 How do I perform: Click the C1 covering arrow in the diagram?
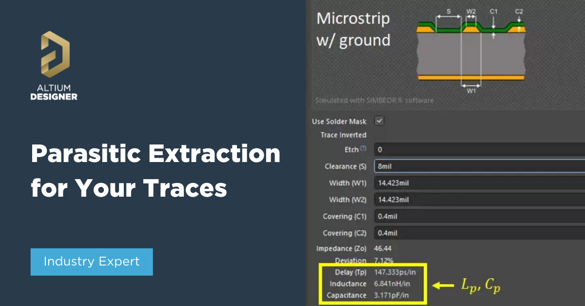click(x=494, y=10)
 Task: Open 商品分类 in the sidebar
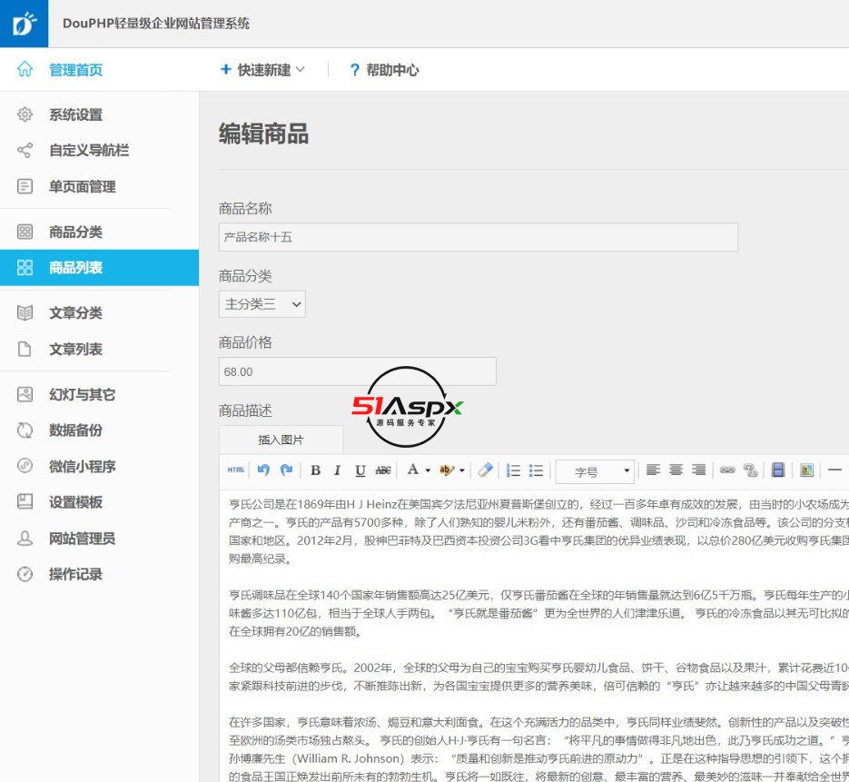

==

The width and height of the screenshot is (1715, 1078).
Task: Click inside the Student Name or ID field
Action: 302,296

EXERCISE AIM:
Could you return the material from the line with "How do I perform: Click" to the line with "Task: Open 商品分类 in the sidebar" word for word, leaving the pictures out?

COMPLETE ANSWER:
 How do I perform: Click the C1 covering arrow in the diagram?
click(x=494, y=10)
 Task: Open 商品分类 in the sidebar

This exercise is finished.